Not really my thing, but you can see some crazy spiders in Costa Rica. They are found just about everywhere, but I saw the weirdest looking ones at Manuel Antonio National Park.
One type of insect that I was happy to see in Costa Rica is butterflies. They have some beautiful types, including the famous blue morpho butterfly, which is one of the largest in the world.
Costa Rica in general has a lot of insects, but I’m guessing that’s not what you came here to learn about so I’m going to leave it at that.
Best Places to See Wildlife in Costa Rica
If you find yourself in Costa Rica, here are some suggested spots for spotting wildlife in their natural habitat. You’ve probably already figured this out from how much these places have been mentioned in this post!
- Manuel Antonio National Park
- Monteverde Cloud Forest Reserve
- Corcovado National Park
- Tortuguero National Park
Costa Rica Wildlife Sanctuaries
If you want to guarantee seeing wildlife in Costa Rica, then head to one of the countries many wildlife sanctuaries. Just do your research and ensure the organization is actually helping the wildlife, rather than keeping it unnecessarily to exploit for the tourism industry. You can also volunteer with wildlife, which is a great way to give back while traveling.
One of my favourite wildlife sanctuaries is the Jaguar Rescue Foundation. They provide temporary or permanent homes for ill, injured and orphaned animals that would otherwise not survive in the wild, with the goal of rehabilitating them back into their native habitat. It’s one of the best things to do in Puerto Viejo!
Is getting a wildlife guide worth it?
If you are going into a park to see wildlife, I highly recommend getting a guide.
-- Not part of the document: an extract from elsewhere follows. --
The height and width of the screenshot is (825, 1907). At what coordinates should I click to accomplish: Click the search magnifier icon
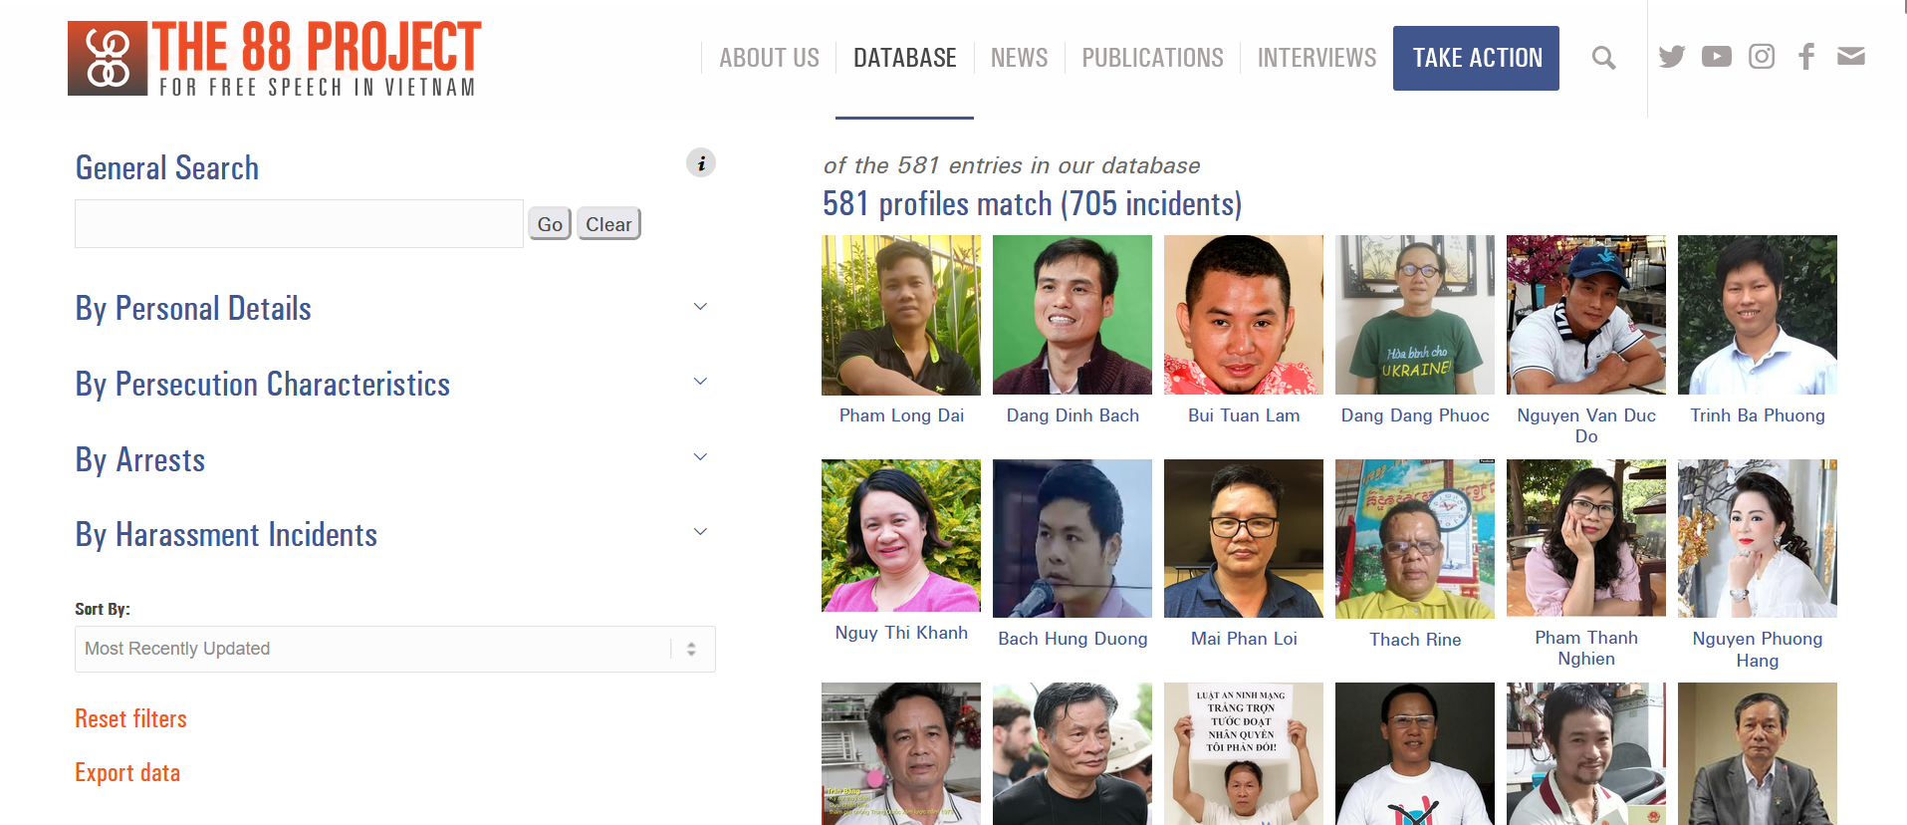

During my first trip to Costa Rica I was stubborn and convinced myself I didn’t need a guide, but I barely saw anything while in the parks. Once I started paying for a guide, it made a world of difference.
Not only are they amazingly talented at finding Costa Rica mammals, but they carry huge telescopes with them that will help you see the birds and mammals that are further away. Plus, they provide you with lots of interesting information about the wildlife of Costa Rica!
If you are interested in learning more about Costa Rica mammals or want a book to accompany you on your trip there, here are some suggestions:
Costa Rica is such an amazing place for wildlife. Every time I visit this country I find a new mammal and I fall in love with it all over again. If you’re looking for a country full of wildlife for your next vacay, this is the place.